All My Puny Sorrows
by Miriam Toews
This is a story about suicide. It’s about other things, too: family, growing up Mennonite, resilience, grief, and friendship – but mainly, it’s about suicide.
Told in first person, Yolandi, or Yoli for short, tells about growing up in a cloistered Mennonite community in Canada with her parents and her sister, Elfrieda, or Elf as she is known by her loved ones. Elf is a piano prodigy, and at seventeen leaves home to study piano abroad, where she soon becomes a world-renowned classical pianist. As the years go by, she also becomes more and more tortured. Numerous suicide attempts ensue, and we find out at some point in the story that Yoli and Elf’s father committed suicide by kneeling in the path of an oncoming train (this incident is taken straight out of the author’s real life; her father actually did commit suicide in that manner, which she wrote about in her memoir, Swing Low: A Life, which I have not read).
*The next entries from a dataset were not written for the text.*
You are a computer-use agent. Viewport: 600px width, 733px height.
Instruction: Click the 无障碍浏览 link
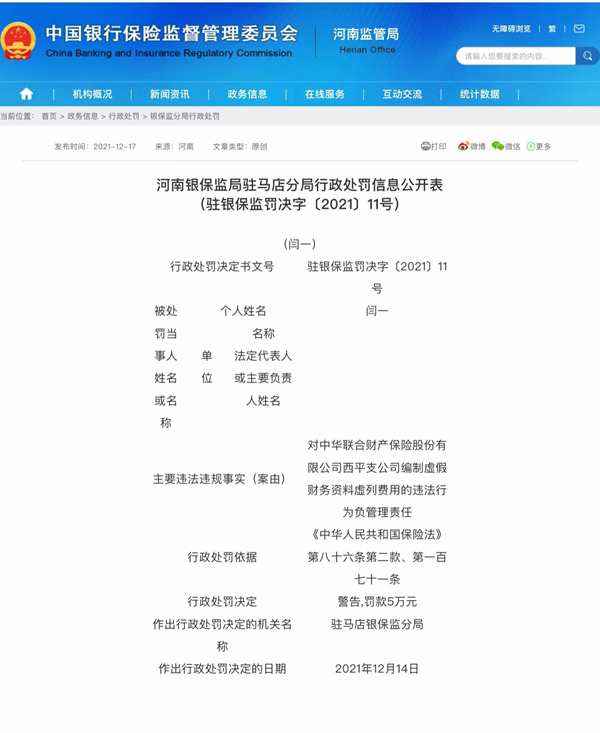coord(511,29)
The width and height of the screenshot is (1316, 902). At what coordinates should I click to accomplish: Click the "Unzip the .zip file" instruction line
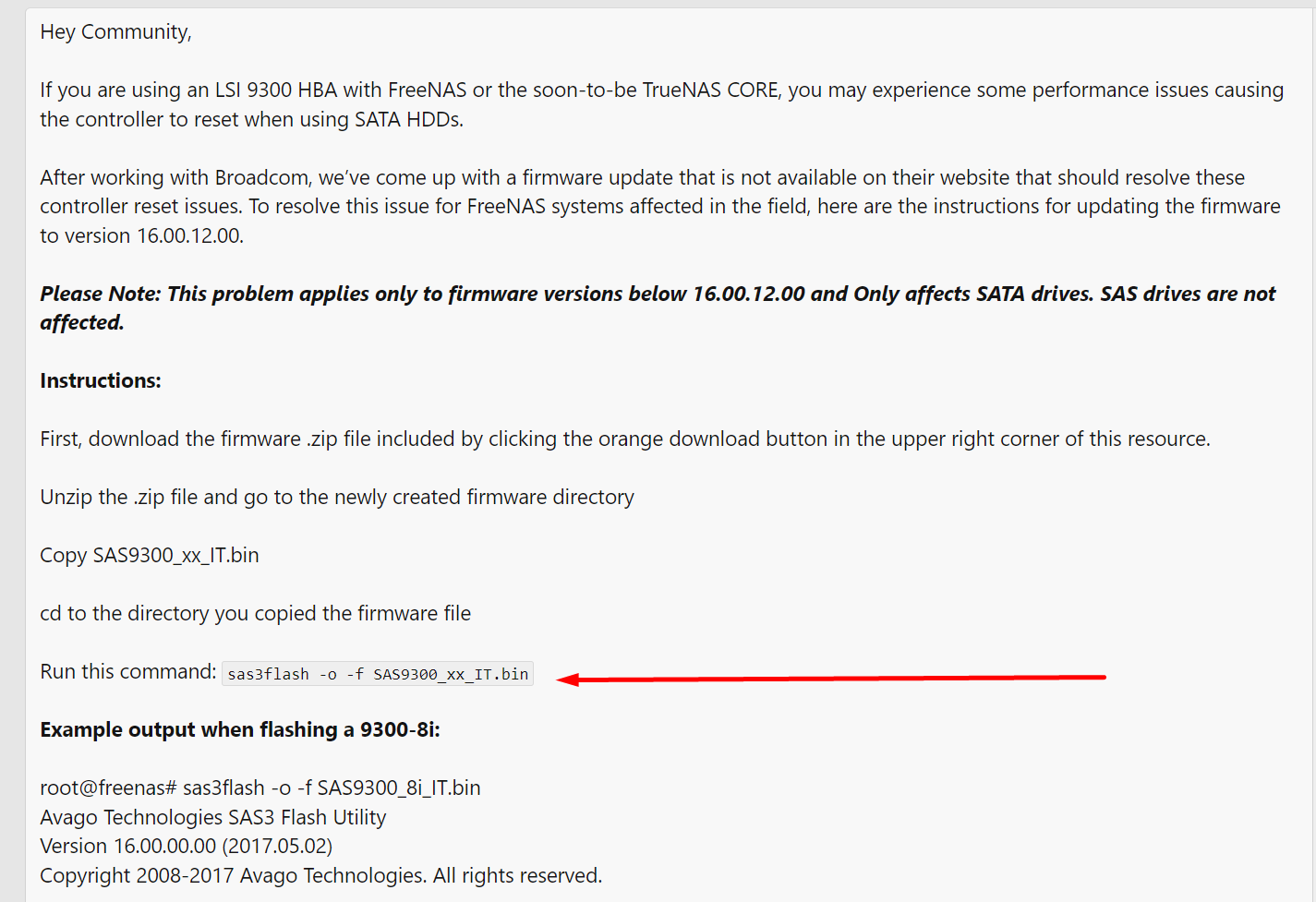337,497
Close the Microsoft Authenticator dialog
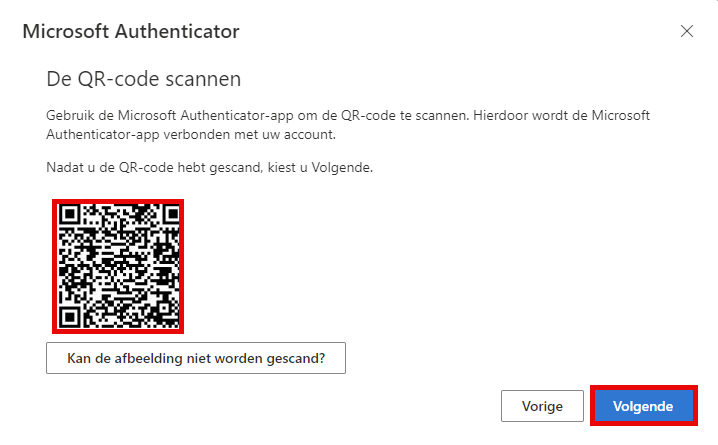Viewport: 718px width, 445px height. (x=686, y=31)
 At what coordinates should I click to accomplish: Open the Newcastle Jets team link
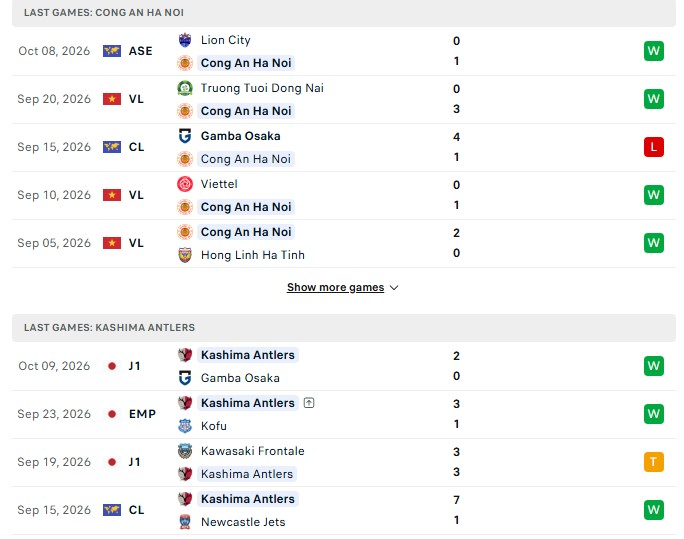[x=243, y=522]
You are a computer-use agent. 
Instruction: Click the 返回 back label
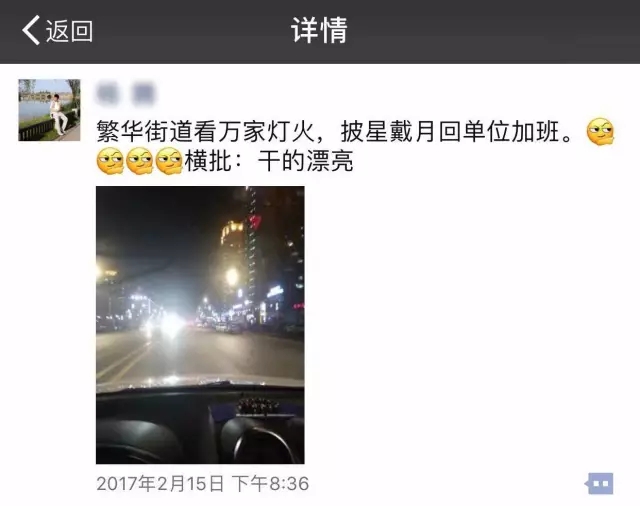pyautogui.click(x=69, y=31)
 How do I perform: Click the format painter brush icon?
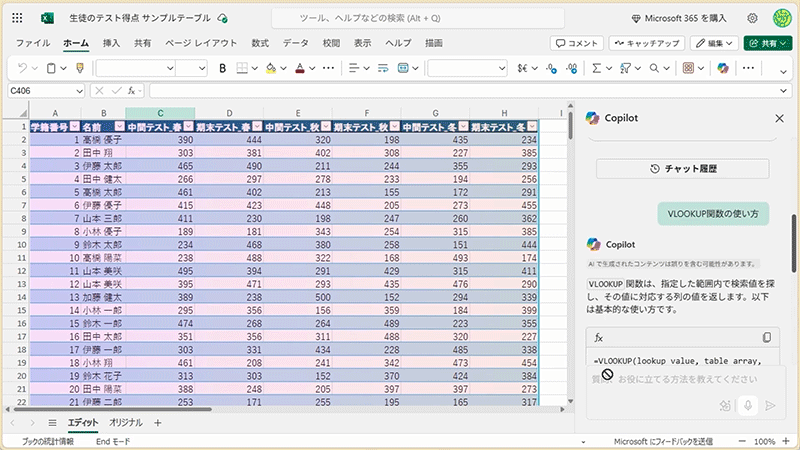click(80, 68)
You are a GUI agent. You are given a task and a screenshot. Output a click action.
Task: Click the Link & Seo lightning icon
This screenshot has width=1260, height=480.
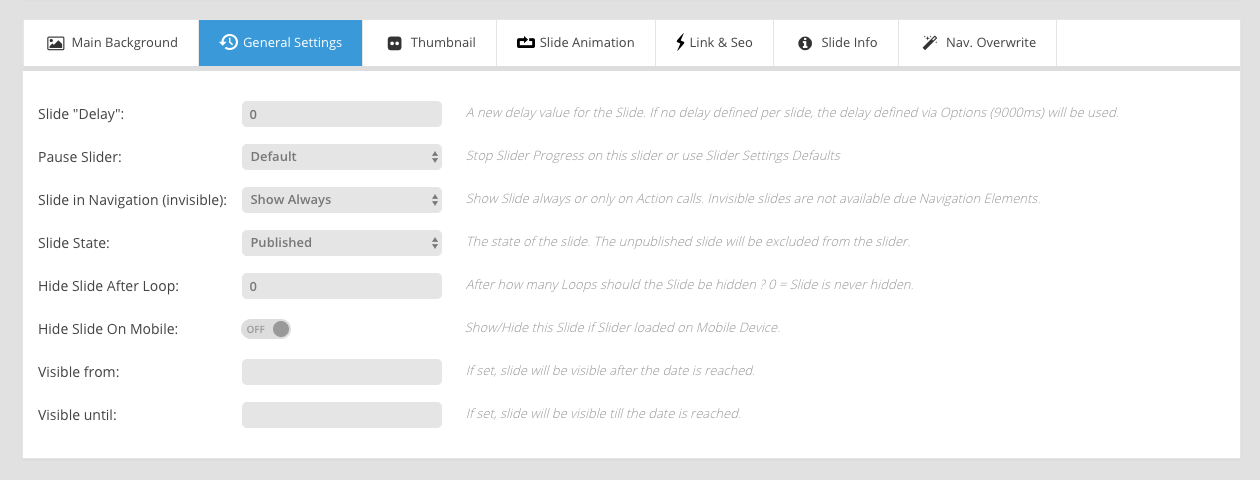click(681, 43)
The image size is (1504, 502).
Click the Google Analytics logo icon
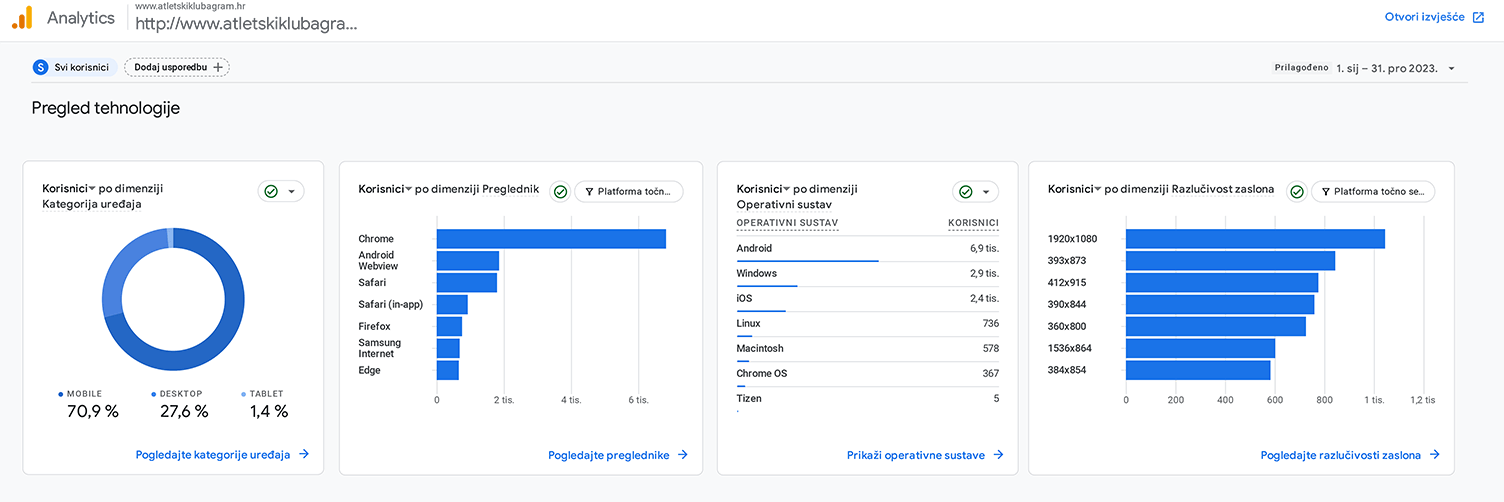21,17
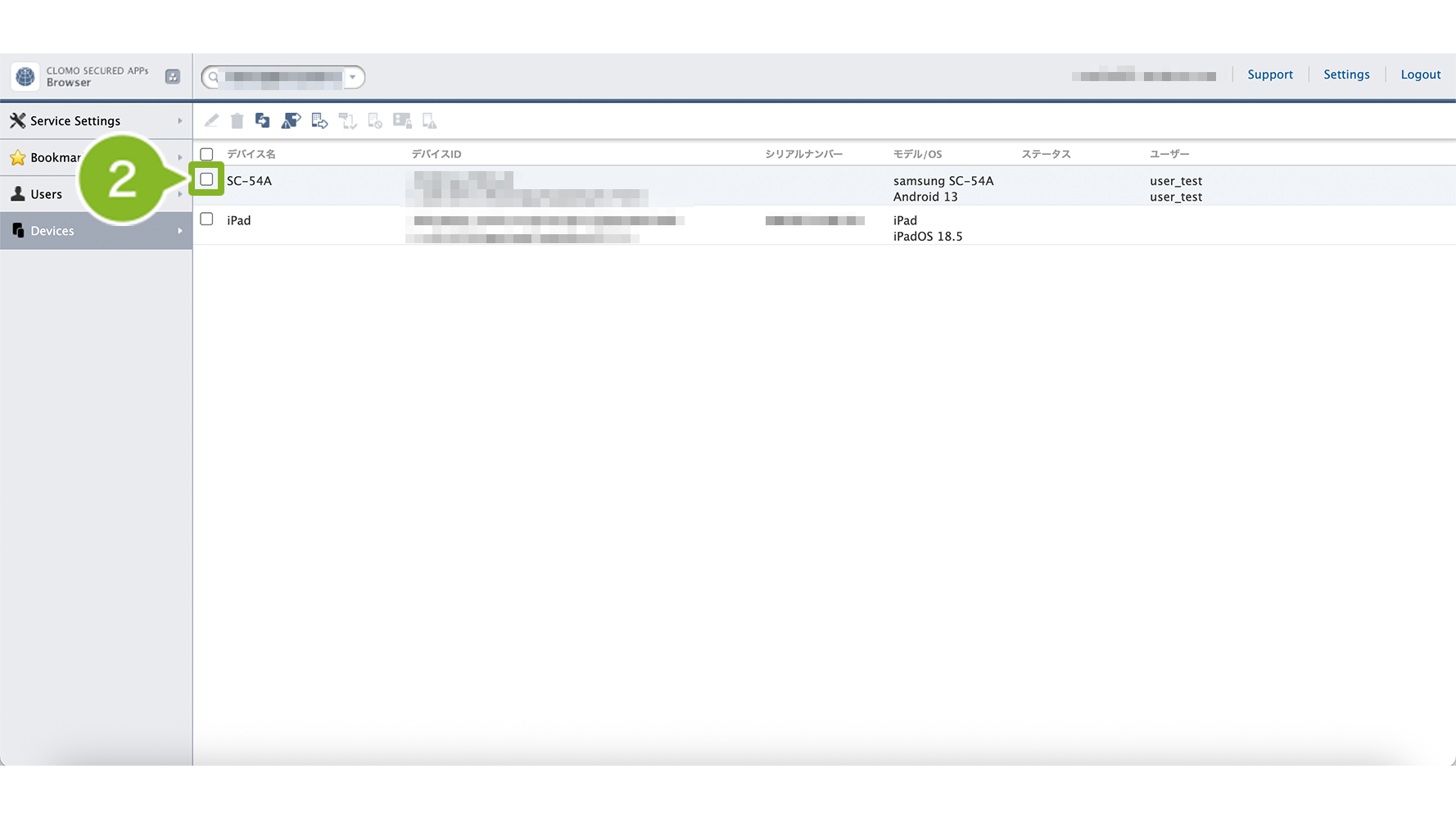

Much of the story takes place in the psych ward of the hospital in which Elf ends up after her various suicide attempts. There, Yoli keeps a devoted vigil over her beloved sister, willing her to want to live. But alas, Elf is determined to die. Now in her late forties, she is weary of life. The story takes a turn when Elf begs Yoli to help her die. At first, Yoli is predictably horrified by the idea, but gradually she begins to wonder if it wouldn’t in fact be an act of love to help her sister gain the peaceful oblivion she so desperately wants.
While all of this is going on, there are other family dramas taking place. Yoli is in the middle of a divorce, she’s sleeping around a bit to comfort herself, her teenage daughter is giving her a run for her money, Elf’s husband needs propping up, Elf and Yoli’s aging mother and their aunt are suffering health problems – and, oh yeah, we find out that a cousin also committed suicide a number of years back.
The story is told with a fair amount of humor, but it still feels pretty heavy. I wanted very much to feel like I could root for Elf’s autonomy and her right to die with dignity, and I applaud Miriam Toews for tackling such a taboo. However, I couldn’t shake a feeling of anger at Elf’s selfishness.
It’s not that I think suicide is necessarily a selfish act. I understand that it’s complicated, and that mental illness is often complicated. I do believe in a person’s right to autonomy over his or her own life and right to die, but what makes this story difficult is the profound pain Elf causes her family by her numerous half-assed – maybe that’s a bit harsh; let’s say unsuccessful – attempts to end her life. I kept thinking that if someone truly, truly wanted to end their life, they would find a method by which to carry it out that would be quick and effective. More than that, though, is how Elfrieda drags Yoli into it by imploring her to help her kill herself. She doesn’t want to die alone, so she places this immense burden on her sister by making her feel tormented by guilt and a sense of duty to end her sister’s suffering.
Toews delivers a well-written story about a difficult topic, but in the end, it’s not a story I cared for.